I'm new to pellet grilling, but this seems to be way to much ash for a 2 hour grilling session. The ash was up to the igniter rod. The grill was started on the smoke setting, then bumped to 275 for 5 mins and then to high. The tri tip was "seared" on each side for 4 mins, and then the grill was turned down to 275. The tri tip was flipped throughout the cooking time. This is in a new Traeger Jr with their digital control and bbq delight apple pellets were used. This grill was also shutdown with the 10 min shutdown cycle that keeps the fire pot fan on. Any thoughts or input?

Thank you,

Steve













grillash.JPG



__ scubasteve8099
__ Nov 24, 2014


















pelletpotash.JPG



__ scubasteve8099
__ Nov 24, 2014


----------



## scubasteve8099 (Nov 26, 2014)

Any thoughts or help? Is this normal?


----------



## andycorbin (Nov 27, 2014)

I have a Pit Boss and it looks the same. I clean mine after 5-6 uses. Not a big deal IMO


----------



## dirtsailor2003 (Nov 27, 2014)

Yep that's what my lil tex elite looks like after running it. I vacuum it out after everything has cooled down. Definitely not my favorite smoker and it may be headed to a new home soon...

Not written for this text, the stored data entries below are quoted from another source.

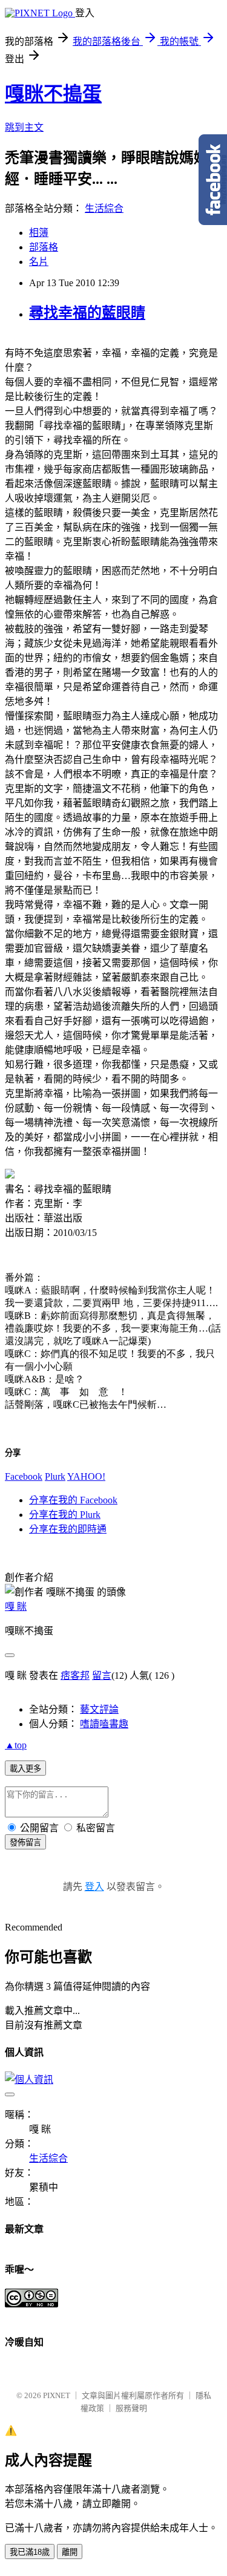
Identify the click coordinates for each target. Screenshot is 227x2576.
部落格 (43, 247)
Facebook (23, 1476)
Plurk (55, 1476)
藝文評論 (99, 1709)
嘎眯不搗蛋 (53, 94)
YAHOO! (86, 1476)
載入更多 (25, 1768)
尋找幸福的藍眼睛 (87, 313)
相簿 (38, 232)
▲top (16, 1745)
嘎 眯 (16, 1606)
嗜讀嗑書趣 (104, 1724)
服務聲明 (131, 2408)
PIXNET (56, 2395)
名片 (38, 262)
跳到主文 (24, 127)
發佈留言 (25, 1842)
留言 (101, 1675)
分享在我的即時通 (68, 1529)
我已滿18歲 (30, 2552)
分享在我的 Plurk (64, 1514)
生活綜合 (104, 208)
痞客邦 (75, 1675)
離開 (69, 2552)
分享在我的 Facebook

The ash isn't the biggest problem I have with the pellet grill. It's the lack of smoke flavor and the inconsistent temp control. Something I have no issue with when using my Mini-WSM's, UDS or my propane GOSM.


----------



## chef willie (Nov 27, 2014)

I've been using different pellets in my newer CG pellet smoker and find the less expensive pellets produce more ash, or so it seems to me anyway. I've gotten into the habit of vac'ing out the unit before every new smoke to avoid any problem with build-up. I'm now into the GMG's pellets, available here in a feed store, and they seem to be doing OK in both value and performance. The small bags of delights are just to much $ for me and the larger pellet bags are about $1+ a pound plus S&H for me so that's out as well. Hope you find a happy medium that suits you....Willie


----------



## WaterinHoleBrew (Nov 27, 2014)

I agree with Willie here, I've used different brands of pellets as well. Ya just have to see what's available in your area & price them out !    BBQ Delight & GMG are good pellets but they are kinda spendy here.....  I have found Camp Chef pellets that are an awesome pellet with low ash & burn real efficient , plus they are cheaper here than the other brands by $5 a 20 lb. bag !  I can pick up a 20 lb. bag of Camp Chef pellets for $12.99 at Sportsman's Warehouse !

Ya may check your info with your smoker, if I remember right Traeger will void the warranty if ya use any other pellet than theirs.  I've never used their pellets but have heard that they use pellets with some type of oil to flavor the wood instead of pure wood for the pellets !


----------



## scubasteve8099 (Nov 27, 2014)

dirtsailor2003 said:


> Yep that's what my lil tex elite looks like after running it. I vacuum it out after everything has cooled down. Definitely not my favorite smoker and it may be headed to a new home soon...
> 
> The ash isn't the biggest problem I have with the pellet grill. It's the lack of smoke flavor and the inconsistent temp control. Something I have no issue with when using my Mini-WSM's, UDS or my propane GOSM.


After just one cook?


----------



## dirtsailor2003 (Nov 28, 2014)

scubasteve8099 said:


> After just one cook?



Yes I vac it out after every cook.

 I should mention I have now used two different brands of pellets Traegers and a local brand called Pacific. The ash from both are the same as far as I can tell.


----------



## scubasteve8099 (Nov 28, 2014)

dirtsailor2003 said:


> Yes I vac it out after every cook.
> 
> I should mention I have now used two different brands of pellets Traegers and a local brand called Pacific. The ash from both are the same as far as I can tell.


Thank you


----------